In [40]:
#!pip install torchtext torchdata spacy
#!python -m spacy download en_core_web_md

In [41]:
import os
from functools import partial
from pathlib import Path

import torch
import torch.nn as nn
import torch.nn.functional as F
import torch.optim as optim
import numpy as np
import pytorch_lightning as pl
from torchdata.datapipes.iter import FileOpener, HttpReader, IterableWrapper, MapToIterConverter, Demultiplexer
from torch.utils.data import DataLoader
from torchtext.data.utils import get_tokenizer
#from torchtext.data.functional import to_map_style_dataset
from torch.utils.data.dataset import random_split
from torchtext.vocab import build_vocab_from_iterator

device = torch.device('cuda:0' if torch.cuda.is_available() else 'cpu')

In [42]:
# Utils Included
# The following utility functions are copied from torchtext
# https://github.com/pytorch/text/blob/main/torchtext/data/datasets_utils.py
import functools
import inspect
import os


def _check_default_set(split, target_select, dataset_name):
    # Check whether given object split is either a tuple of strings or string
    # and represents a valid selection of options given by the tuple of strings
    # target_select.
    if isinstance(split, str):
        split = (split,)
    if isinstance(target_select, str):
        target_select = (target_select,)
    if not isinstance(split, tuple):
        raise ValueError("Internal error: Expected split to be of type tuple.")
    if not set(split).issubset(set(target_select)):
        raise TypeError(
            "Given selection {} of splits is not supported for dataset {}. Please choose from {}.".format(
                split, dataset_name, target_select
            )
        )
    return split


def _wrap_datasets(datasets, split):
    # Wrap return value for _setup_datasets functions to support singular values instead
    # of tuples when split is a string.
    if isinstance(split, str):
        if len(datasets) != 1:
            raise ValueError("Internal error: Expected number of datasets is not 1.")
        return datasets[0]
    return datasets


def _dataset_docstring_header(fn, num_lines=None, num_classes=None):
    """
    Returns docstring for a dataset based on function arguments.
    Assumes function signature of form (root='.data', split=<some tuple of strings>, **kwargs)
    """
    argspec = inspect.getfullargspec(fn)
    if not (argspec.args[0] == "root" and argspec.args[1] == "split"):
        raise ValueError(
            f"Internal Error: Given function {fn} did not adhere to standard signature."
        )
    default_split = argspec.defaults[1]

    if not (isinstance(default_split, tuple) or isinstance(default_split, str)):
        raise ValueError(
            f"default_split type expected to be of string or tuple but got {type(default_split)}"
        )

    header_s = fn.__name__ + " dataset\n"

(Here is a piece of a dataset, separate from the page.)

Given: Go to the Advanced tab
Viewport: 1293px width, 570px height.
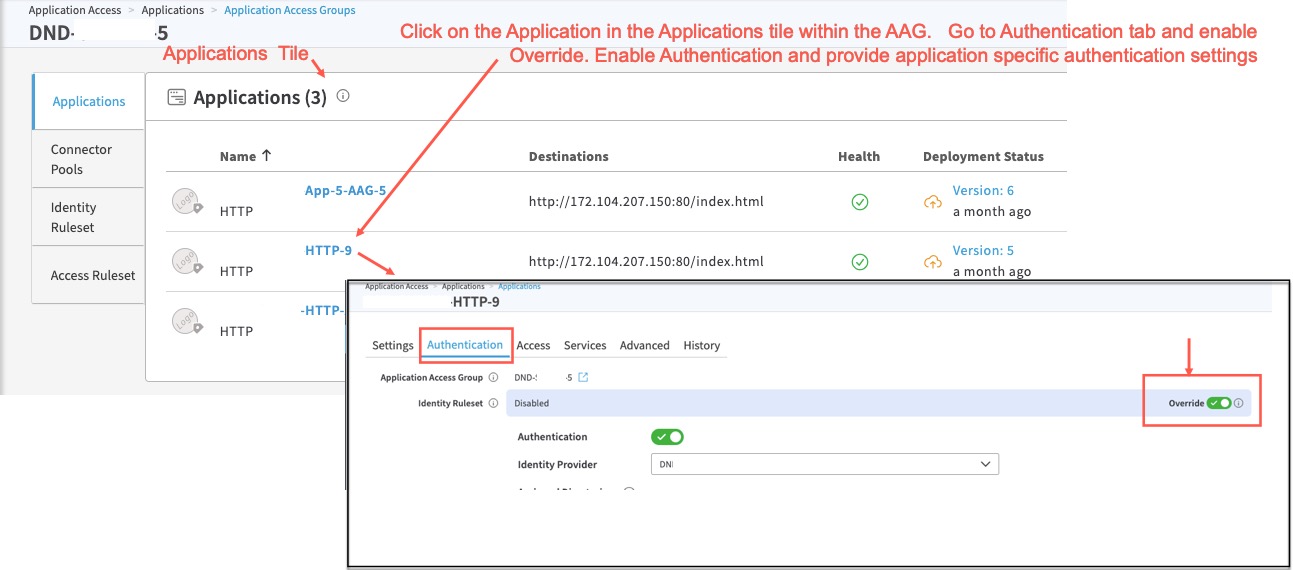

    if isinstance(default_split, tuple):
        header_s += "\nSeparately returns the {} split".format("/".join(default_split))

    if isinstance(default_split, str):
        header_s += f"\nOnly returns the {default_split} split"

    if num_lines is not None:
        header_s += "\n\nNumber of lines per split:"
        for k, v in num_lines.items():
            header_s += f"\n    {k}: {v}\n"

    if num_classes is not None:
        header_s += "\n\nNumber of classes"
        header_s += f"\n    {num_classes}\n"

    args_s = "\nArgs:"
    args_s += "\n    root: Directory where the datasets are saved."
    args_s += "\n        Default: .data"

    if isinstance(default_split, tuple):
        args_s += "\n    split: split or splits to be returned. Can be a string or tuple of strings."
        args_s += "\n        Default: {}" "".format(str(default_split))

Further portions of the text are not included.